Contested Democratic convention in the cards? Betting market thinks so

(Reuters) – Bernie Sanders has grabbed the early lead in the race to become the Democratic presidential nominee to challenge President Donald Trump in November, but one online political wagering market is showing an increase in bets on a different outcome: A contested party convention.

On PredictIt, one of the most active markets taking bets on U.S. politics, “Yes” contracts on the question “Will the Democrats have a brokered convention in 2020?” were trading at 54 cents on Thursday. Bettors come from the general public and are not necessarily more knowledgeable than anyone else.

That was up 3 cents from Wednesday and translates to a 54% market-derived probability that neither Sanders, a U.S. senator from Vermont, nor his half dozen or so rivals will secure the 1,991 delegates needed to win the nomination on the first ballot at the convention this July in Milwaukee.

Failure to secure a first-ballot win would result in a “brokered convention” – a term for the horse-trading that would ensue among the candidates and the party’s power brokers to determine who gets the nomination. That has not happened in either the Democratic or Republican party nominating process since 1952.

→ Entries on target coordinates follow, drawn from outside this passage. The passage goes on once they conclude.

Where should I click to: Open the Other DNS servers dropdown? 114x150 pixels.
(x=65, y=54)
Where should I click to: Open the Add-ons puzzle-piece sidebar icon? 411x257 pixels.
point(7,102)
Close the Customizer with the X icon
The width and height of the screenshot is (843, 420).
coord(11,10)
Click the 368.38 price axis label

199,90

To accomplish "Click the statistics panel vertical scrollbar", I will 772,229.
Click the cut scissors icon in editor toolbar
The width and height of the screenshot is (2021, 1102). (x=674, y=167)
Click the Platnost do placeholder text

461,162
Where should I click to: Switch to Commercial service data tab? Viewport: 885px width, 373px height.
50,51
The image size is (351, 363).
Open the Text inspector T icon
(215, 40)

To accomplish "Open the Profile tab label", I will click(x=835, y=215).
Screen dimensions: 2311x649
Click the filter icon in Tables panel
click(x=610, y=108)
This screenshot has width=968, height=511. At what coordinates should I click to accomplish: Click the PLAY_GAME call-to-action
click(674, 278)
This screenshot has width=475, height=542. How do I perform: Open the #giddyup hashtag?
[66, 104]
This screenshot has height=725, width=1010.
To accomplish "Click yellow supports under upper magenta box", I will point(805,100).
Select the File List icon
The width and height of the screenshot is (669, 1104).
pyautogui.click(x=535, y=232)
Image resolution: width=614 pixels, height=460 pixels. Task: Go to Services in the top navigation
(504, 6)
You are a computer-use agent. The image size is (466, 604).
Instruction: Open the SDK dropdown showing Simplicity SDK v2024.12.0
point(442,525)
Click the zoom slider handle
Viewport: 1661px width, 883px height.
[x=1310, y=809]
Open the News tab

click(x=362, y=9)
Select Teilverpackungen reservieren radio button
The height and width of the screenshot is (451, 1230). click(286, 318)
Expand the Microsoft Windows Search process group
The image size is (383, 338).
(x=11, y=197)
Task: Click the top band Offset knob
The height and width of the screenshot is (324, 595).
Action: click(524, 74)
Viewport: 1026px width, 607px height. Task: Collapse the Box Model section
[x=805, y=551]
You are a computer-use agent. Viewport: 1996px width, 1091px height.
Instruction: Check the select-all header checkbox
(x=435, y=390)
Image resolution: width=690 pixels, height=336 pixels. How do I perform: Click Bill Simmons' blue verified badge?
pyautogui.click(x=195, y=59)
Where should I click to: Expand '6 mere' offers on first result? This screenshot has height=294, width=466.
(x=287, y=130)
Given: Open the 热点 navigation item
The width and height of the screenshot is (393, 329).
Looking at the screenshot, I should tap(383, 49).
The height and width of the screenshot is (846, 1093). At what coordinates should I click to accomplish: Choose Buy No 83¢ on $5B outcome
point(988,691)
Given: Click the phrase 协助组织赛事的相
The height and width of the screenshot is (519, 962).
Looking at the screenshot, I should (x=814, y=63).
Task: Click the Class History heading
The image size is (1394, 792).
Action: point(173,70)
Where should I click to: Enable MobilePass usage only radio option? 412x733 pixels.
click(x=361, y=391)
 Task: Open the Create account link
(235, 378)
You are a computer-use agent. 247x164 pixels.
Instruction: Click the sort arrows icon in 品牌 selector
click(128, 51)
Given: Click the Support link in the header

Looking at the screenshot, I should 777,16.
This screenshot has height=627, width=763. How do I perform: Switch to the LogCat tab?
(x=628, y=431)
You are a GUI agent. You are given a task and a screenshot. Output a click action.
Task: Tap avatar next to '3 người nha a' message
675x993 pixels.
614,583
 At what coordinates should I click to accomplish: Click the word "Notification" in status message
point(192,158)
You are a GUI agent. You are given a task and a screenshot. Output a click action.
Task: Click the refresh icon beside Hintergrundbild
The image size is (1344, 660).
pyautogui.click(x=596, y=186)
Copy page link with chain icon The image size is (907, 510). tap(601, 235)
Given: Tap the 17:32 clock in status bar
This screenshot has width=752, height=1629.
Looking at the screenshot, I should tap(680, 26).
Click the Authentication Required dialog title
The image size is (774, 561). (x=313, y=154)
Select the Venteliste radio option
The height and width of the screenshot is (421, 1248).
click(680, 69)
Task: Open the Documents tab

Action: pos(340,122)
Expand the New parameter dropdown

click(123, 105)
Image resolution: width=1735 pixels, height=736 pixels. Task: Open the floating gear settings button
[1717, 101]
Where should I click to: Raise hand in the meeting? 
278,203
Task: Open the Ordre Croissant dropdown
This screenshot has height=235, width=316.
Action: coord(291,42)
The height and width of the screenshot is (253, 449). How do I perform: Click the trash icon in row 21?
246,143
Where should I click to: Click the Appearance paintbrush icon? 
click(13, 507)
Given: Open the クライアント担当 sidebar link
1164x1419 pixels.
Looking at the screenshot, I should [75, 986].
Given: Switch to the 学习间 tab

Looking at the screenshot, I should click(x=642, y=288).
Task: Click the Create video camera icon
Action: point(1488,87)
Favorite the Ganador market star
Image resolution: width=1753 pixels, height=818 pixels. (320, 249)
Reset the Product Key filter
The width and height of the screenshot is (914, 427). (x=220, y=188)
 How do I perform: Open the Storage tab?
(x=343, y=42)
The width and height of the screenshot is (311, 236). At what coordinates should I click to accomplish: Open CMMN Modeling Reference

The rise in the contested-convention contract’s price – accompanied by a surge in trading volume – comes as the first batch of large states get set to hold their primaries in the days ahead. South Carolina’s primary is on Saturday and then 14 states known as Super Tuesday.

Only 100 delegates have been awarded so far after caucuses in Iowa and Nevada and a primary in New Hampshire. That is only 5% of the total needed for a first-ballot convention win.

While Sanders claims the lead with 45, he has only a plurality so far. Behind him are former South Bend, Indiana, mayor Pete Buttigieg with 25, former U.S. Vice President Joe Biden with 15, and U.S. senators Elizabeth Warren with 8 and Amy Klobuchar with 7.

The PredictIt wagers reflect bettors in that market expecting the plurality pattern to hold in the weeks ahead, especially as billionaire Michael Bloomberg starts appearing on ballots in big states where he has spent heavily on advertising.

The PredictIt contested-convention contract had traded as high as 59 cents earlier this month, but it fell sharply last Saturday on Sanders’ strong showing in the Nevada caucuses, where he more than doubled his delegate count.

Still, as other Democrats have taken direct aim at Sanders and top Democratic Party officials here show alarm over the prospect of a democratic socialist winning the nomination, his own odds on PredictIt have faltered this week as the brokered convention bets have regained steam. After hitting a high of 65 cents last weekend after Nevada, his contract was down to 53 cents on Thursday.

The convention is due to take place from July 13-16 in Milwaukee ahead of a Nov. 3 election.